PROBLEM REQUIREMENTS: Print exactly the lines from the one that contains "The image size is (1159, 1038)." through the last line of the material, both included, and leave out all pictures.

GIVEN INFORMATION:
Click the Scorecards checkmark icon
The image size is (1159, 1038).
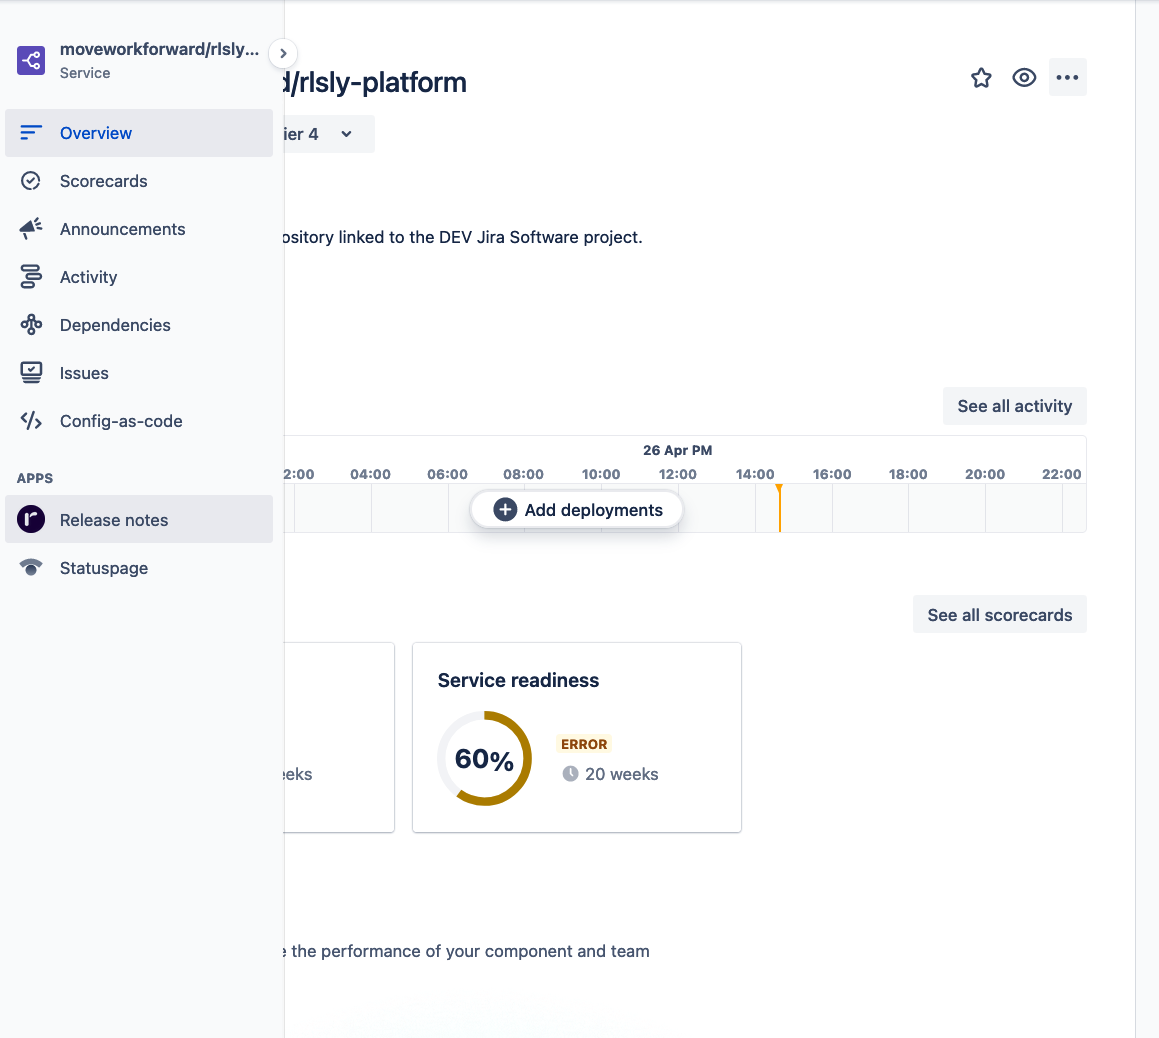[x=31, y=181]
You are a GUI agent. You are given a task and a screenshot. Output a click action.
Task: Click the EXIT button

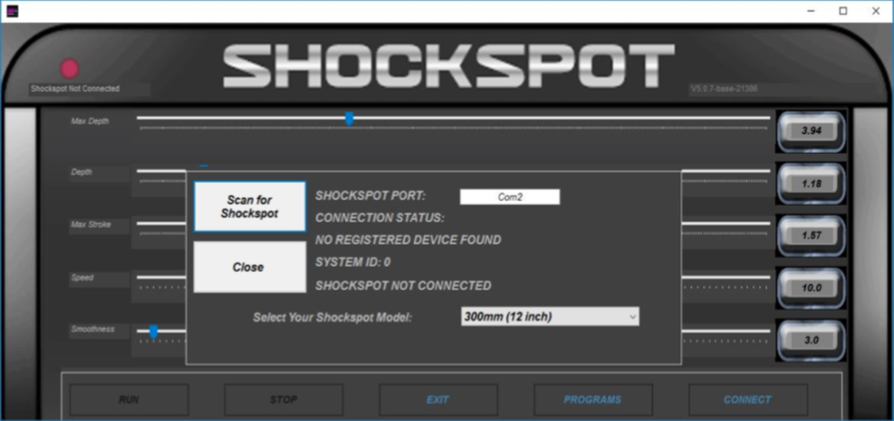point(438,400)
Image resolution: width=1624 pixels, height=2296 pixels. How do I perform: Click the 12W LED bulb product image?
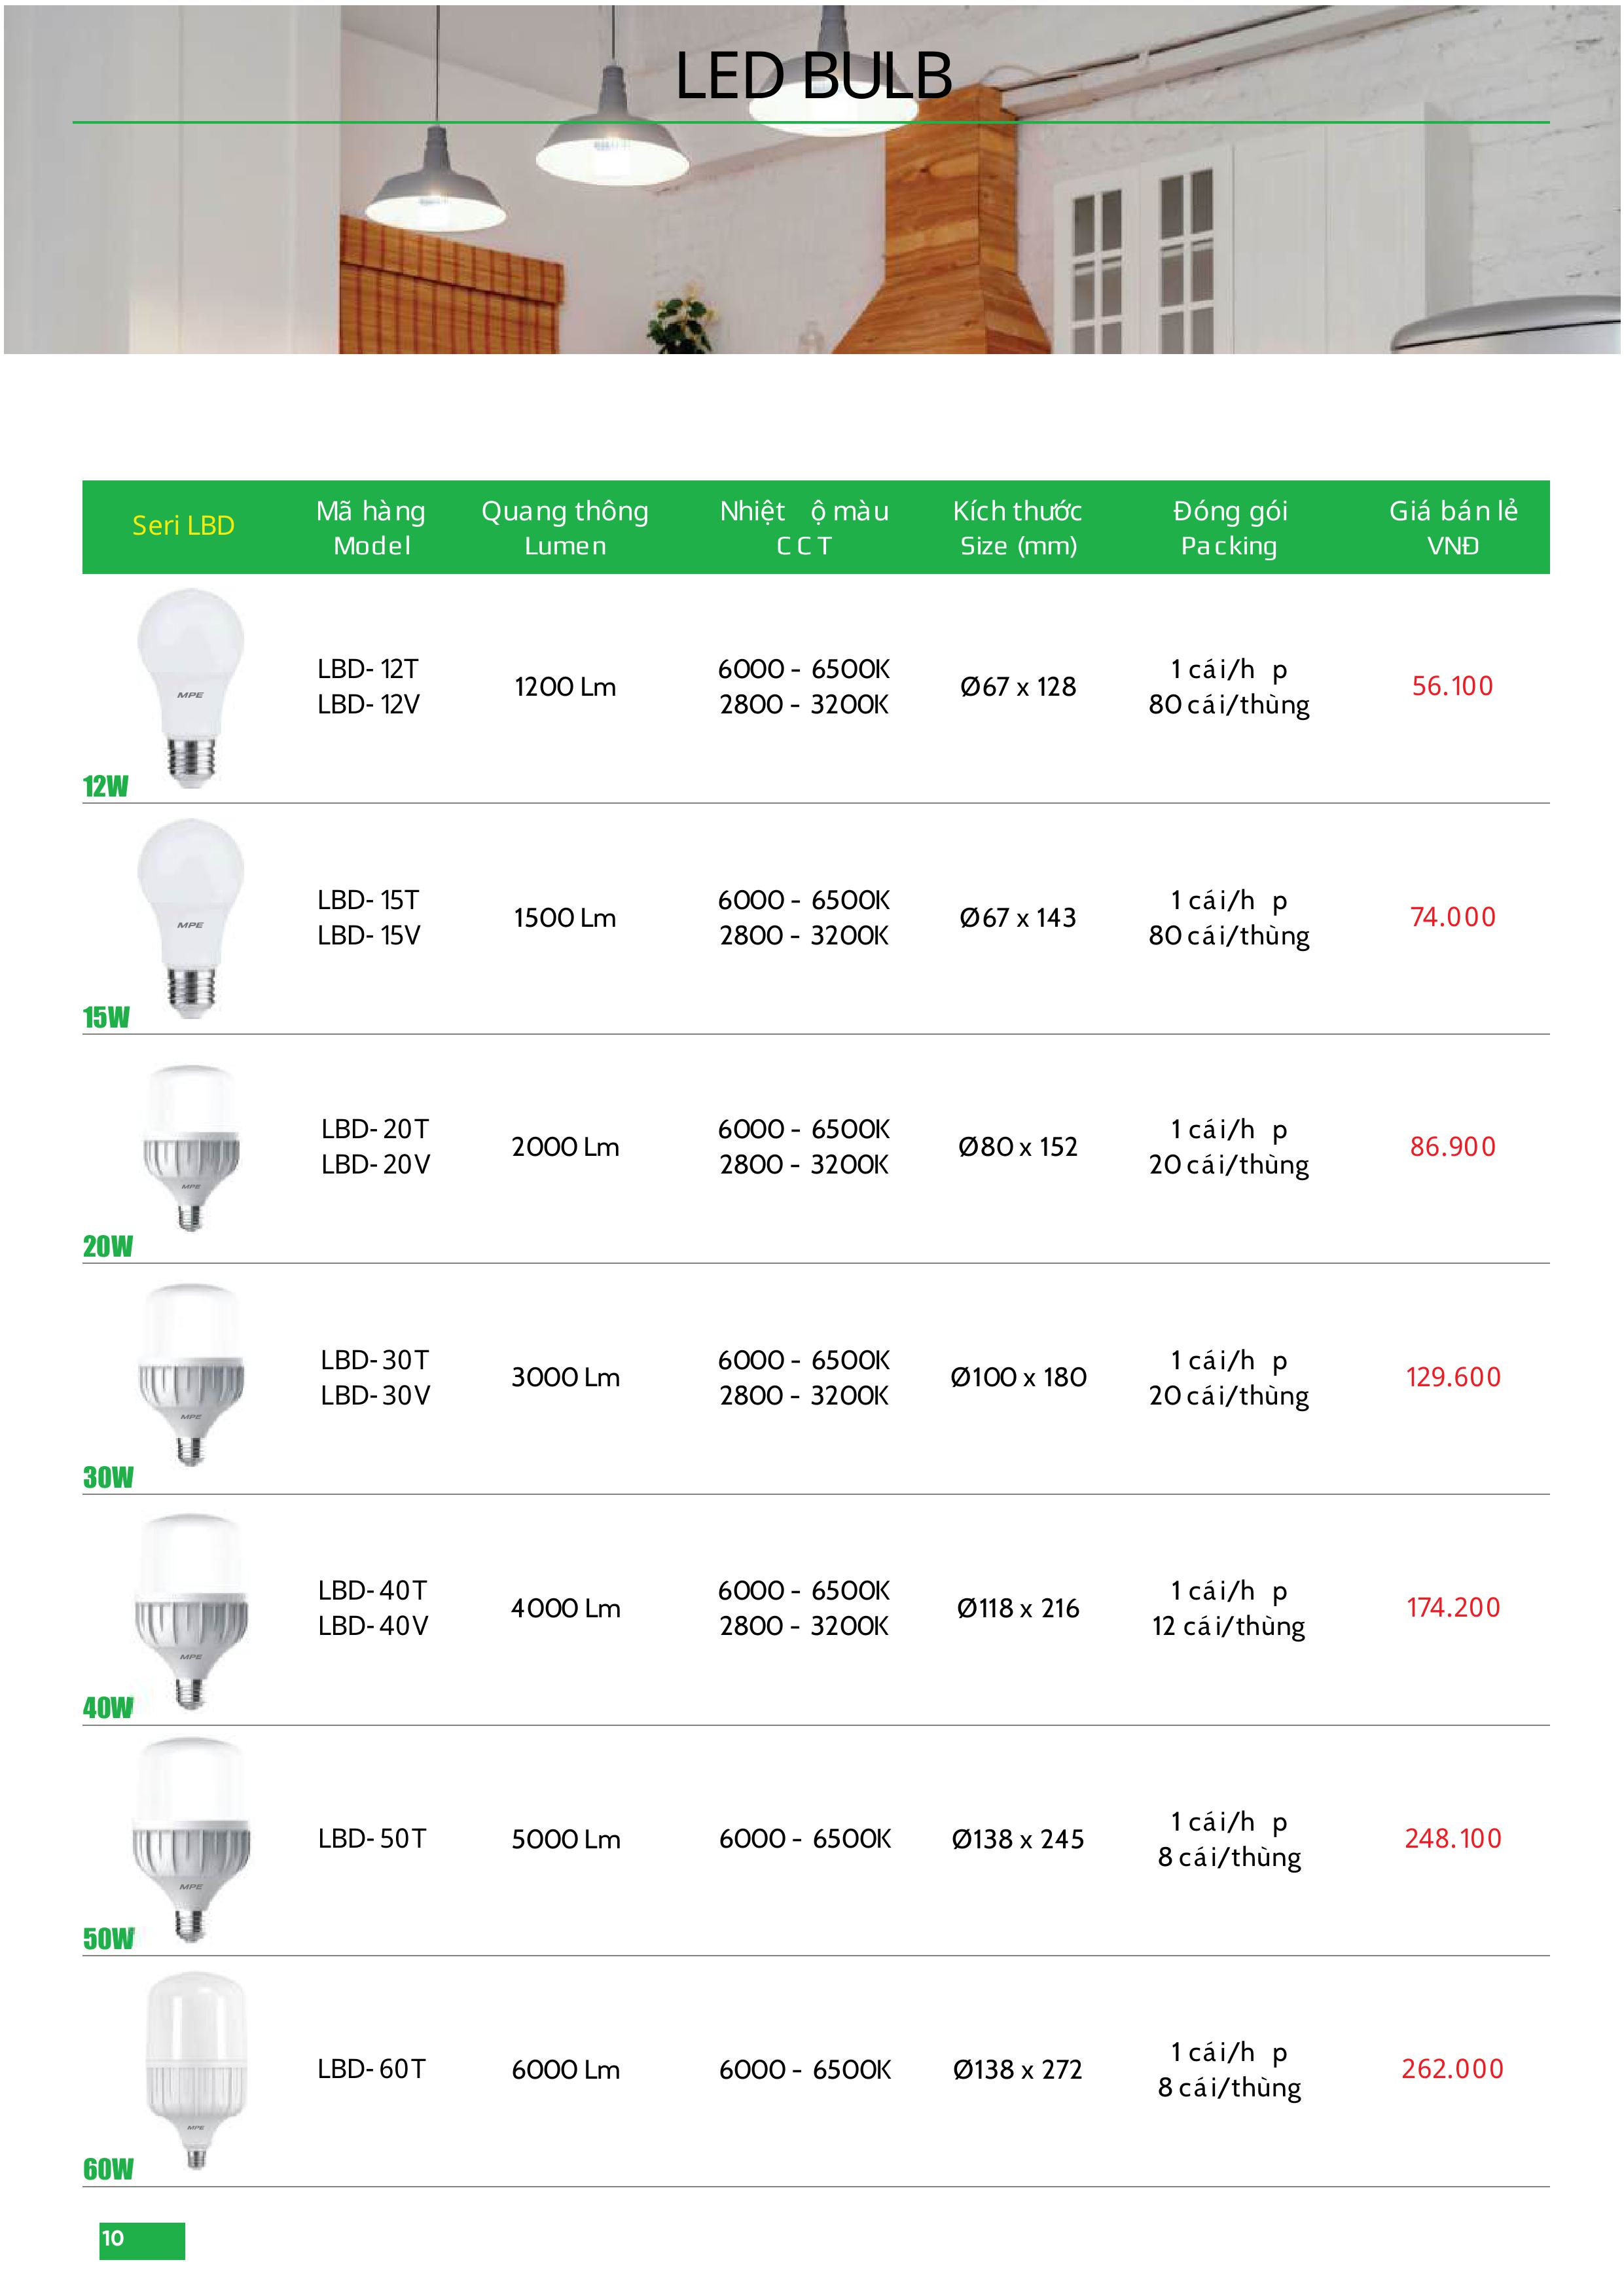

SOLVED EXERCISE:
The image size is (1159, 1038).
[x=31, y=181]
You are a GUI agent. You are given a task and a screenshot. Output a click action.
Task: Click the EXIT button

point(438,400)
Image resolution: width=1624 pixels, height=2296 pixels. How do I perform: Click the 12W LED bulb product image?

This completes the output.